Intervistato nel 2015 da En Liang Khong per Open Democracy, il giovane leader di Demosistō Joshua Wong aveva giocato a carte scoperte e si era presentato come fermamente convinto che la generazione della protesta di Hong Kong debba combattere secondo i termini del suffragio e della democrazia. E va anche oltre. “Dopo il movimento Occupy, è chiaro che la base della democrazia e del suffragio universale è l’autodeterminazione”, mi dice. “I termini del passaggio di consegne alla Cina sono già stati infranti. Non vediamo alcuna possibilità per il Partito comunista di adottare il suffragio universale ai sensi della Legge fondamentale di Hong Kong. Quindi ora è il momento di lottare per l’autodeterminazione”. Non c’è dubbio che l’appello di Joshua Wong all’autodeterminazione sia incendiario, fondamentalmente in contrasto con le vecchie generazioni di pan-democratici di Hong Kong. “La maggior parte dei moderati”, mi ha detto Chan Kin-man, “considera l’indipendenza non realistica”. Ma per Wong, la causa dell’autodeterminazione è una parte intrinseca della decolonizzazione. “L’autodeterminazione è sempre stata il diritto per ogni colonia dopo l’impero”, dice. “Ma il problema è che nel 1971, dopo il rientro della Cina all’Onu, Hong Kong fu costretta a uscire dalla lista delle colonie. Ci è stata negata la nostra autodeterminazione”.
Ma mentre la voce di Joshua Wong è un cambiamento rispetto alla vecchia guardia liberale, ci sono molte voci critiche alla sua sinistra. “Cosa ci porterà l’indipendenza politica, se continuiamo a seguire il capitalismo?” Chiede Lala Pikka Lau. L’attivista Wong Kit è d’accordo: “stiamo perennemente evitando la vera questione di come il capitalismo clientelare di Hong Kong possa funzionare altrettanto bene, che faccia parte della Cina o no”.
C’è un’aria preoccupante di sinofobia, dice Wong Kit, “nel modo in cui Joshua parla della Cina. È un’immagine molto unidimensionale che gli consente di basare le sue opinioni su una moralizzazione della politica, trascurando il contesto economico e politico internazionale”. Ma alla fine, “i problemi di Joshua sono i limiti intellettuali del discorso politico a Hong Kong. È molto comune ignorare la Cina a Hong Kong”, mi dice23.

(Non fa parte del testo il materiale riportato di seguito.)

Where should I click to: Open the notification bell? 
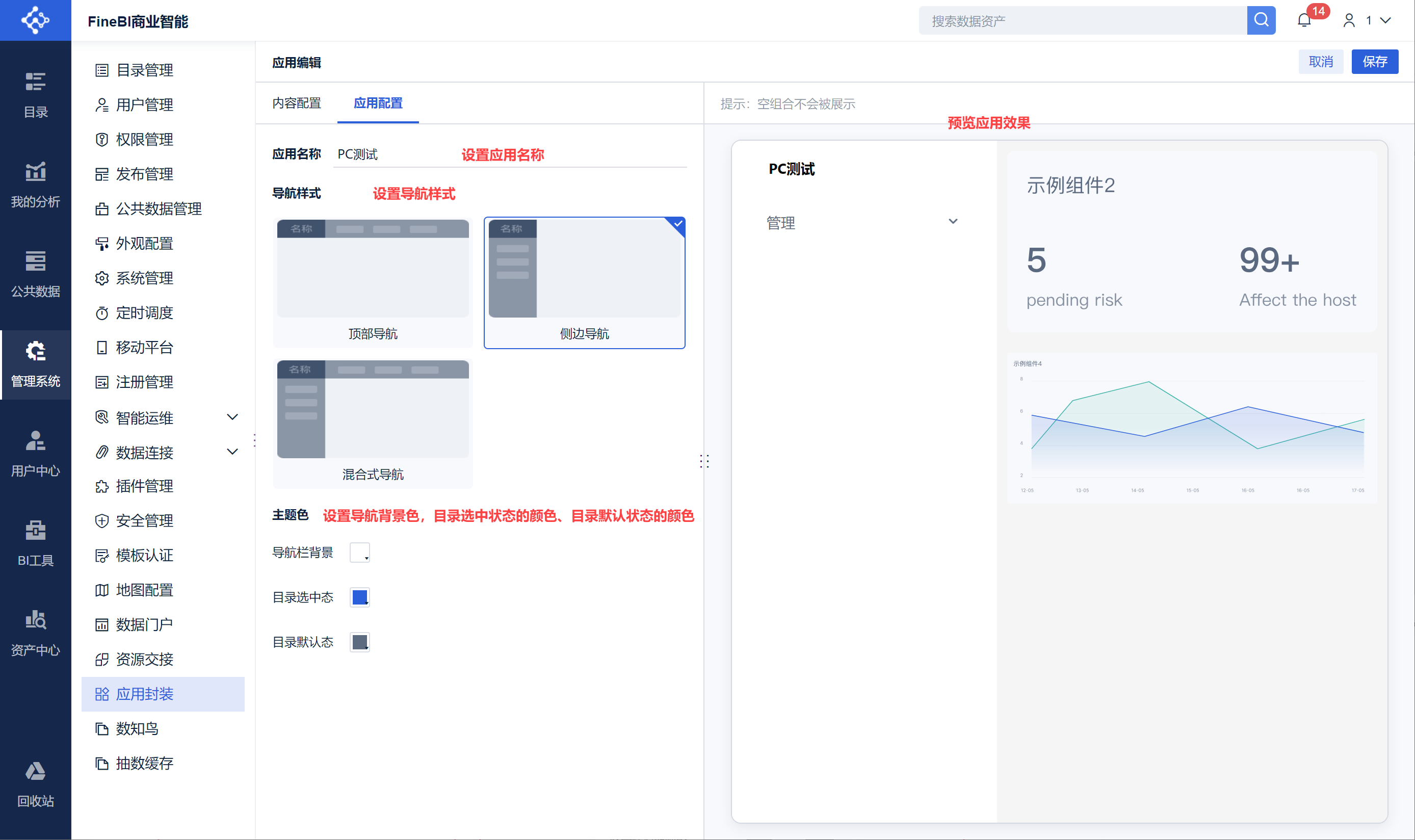click(1304, 20)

La folla che grida Free Hong Kong, Liberate Hong Kong. Come mai, allora, si chiede Selina, Co – autrice di Hong Kong Protest Leaders – meno del 20% dei cittadini della Regione amministrativa speciale della Repubblica Popolare Cinese supporta l’indipendenza di Hong Kong24? Joshua Wong e gli altri leader delle proteste parlano sempre alla stampa e ai Governi come rappresentanti dell’intera popolazione di Hong Kong, mentre ci sono molte voci contrarie che si levano contro di loro. I leader delle proteste vogliono far credere alla stampa e ai governi stranieri che la gente di Hong Kong vuole l’indipendenza. Così, di conseguenza, loro diventerebbero nel corso naturale delle cose Primo Ministro e legislatori di un Hong Kong indipendente.

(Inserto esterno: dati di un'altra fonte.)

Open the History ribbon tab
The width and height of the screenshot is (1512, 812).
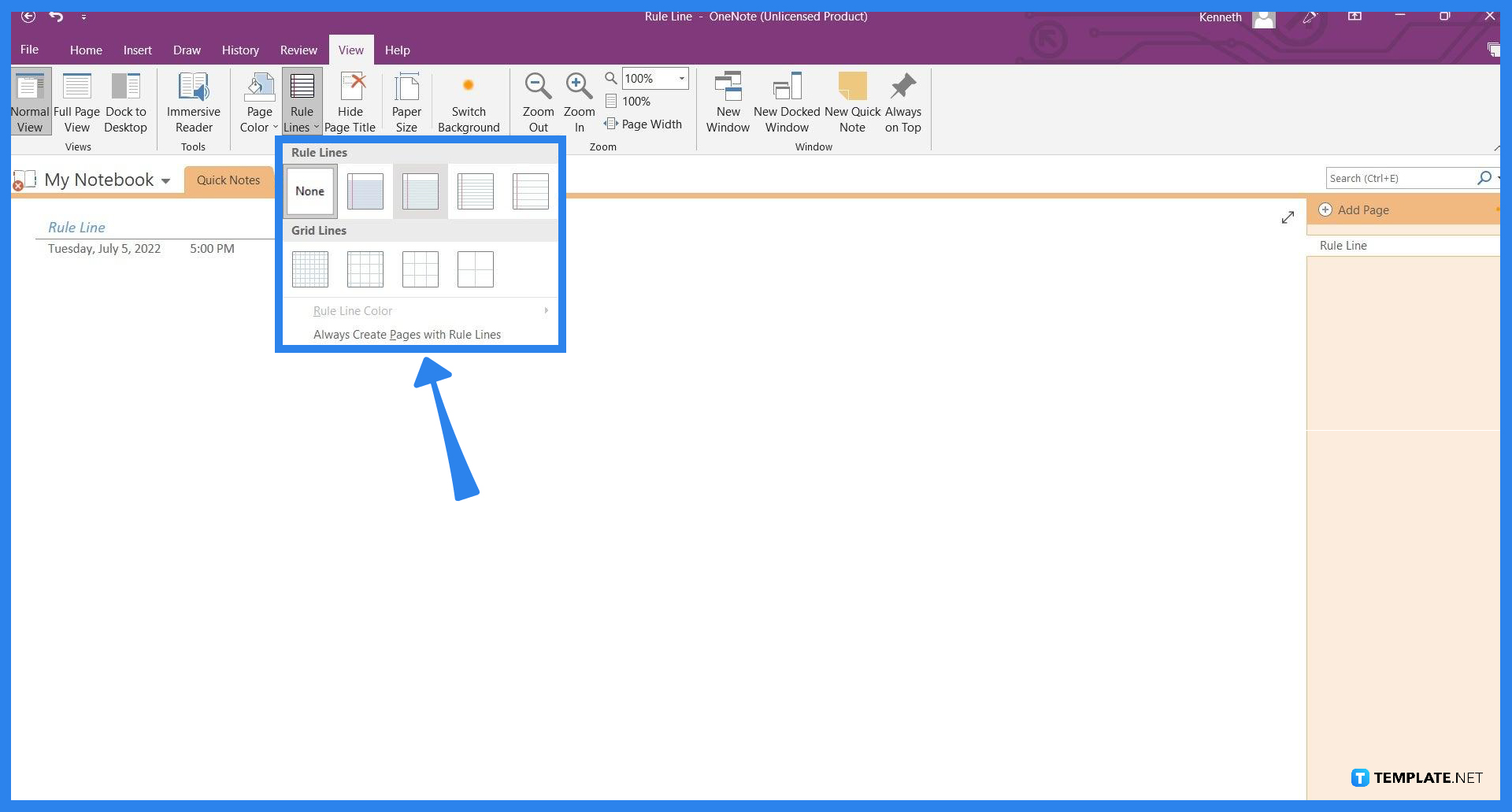(240, 50)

Ci sono, poi, una serie di fattori generali i quali fanno sì che Hong Kong tendenzialmente si opponga all’indipendenza: militari (Hong Kong non ha un esercito. Il corpo militare di Hong Kong veniva fornito dai britannici quando era una loro colonia e dalla Cina dal 1997. Se Hong Kong vuole diventare indipendente, ha bisogno di avere un suo esercito. […] Senza un forte esercito, i piccoli Stati come Hong Kong potrebbero essere facilmente invasi da altre potenze), tassazione (la gestione di uno Stato indipendente è molto dispendiosa. Come si dovrebbe pagare il conto? Alzando le tasse in modo diffuso), eventuali sanzioni della Cina sull’economia locale (dovesse Hong Kong diventare indipendente, questo offenderebbe senza ombra di dubbio la Cina. La Cina adesso è economicamente forte ed ha molti alleati nel mondo. Se la Cina imponesse delle sanzioni ad Hong Kong, Hong Kong diventerebbe un’altra Cuba, che è sotto le sanzioni del suo forte vicino, gli Stati Uniti), perdita di business e competitività (recidendo i suoi legami con la Cina, Hong Kong perderebbe definitivamente la sua competitività) e terribile inflazione visto che Hong Kong acquisisce dalla Cina prodotti a buon mercato che permettono anche alle fasce più povere della società di avere un dignitoso sostentamento. In conclusione, è irrealistico che Hong Kong cerchi l’indipendenza. Le persone devono soffrire molto peggio di oggi. Poche persone sicuramente beneficerebbero dell’indipendenza di Hong Kong – i leader delle proteste, ad esempio, che con ogni probabilità diventerebbero Primo Ministro e legislatori di Hong Kong indipendente25.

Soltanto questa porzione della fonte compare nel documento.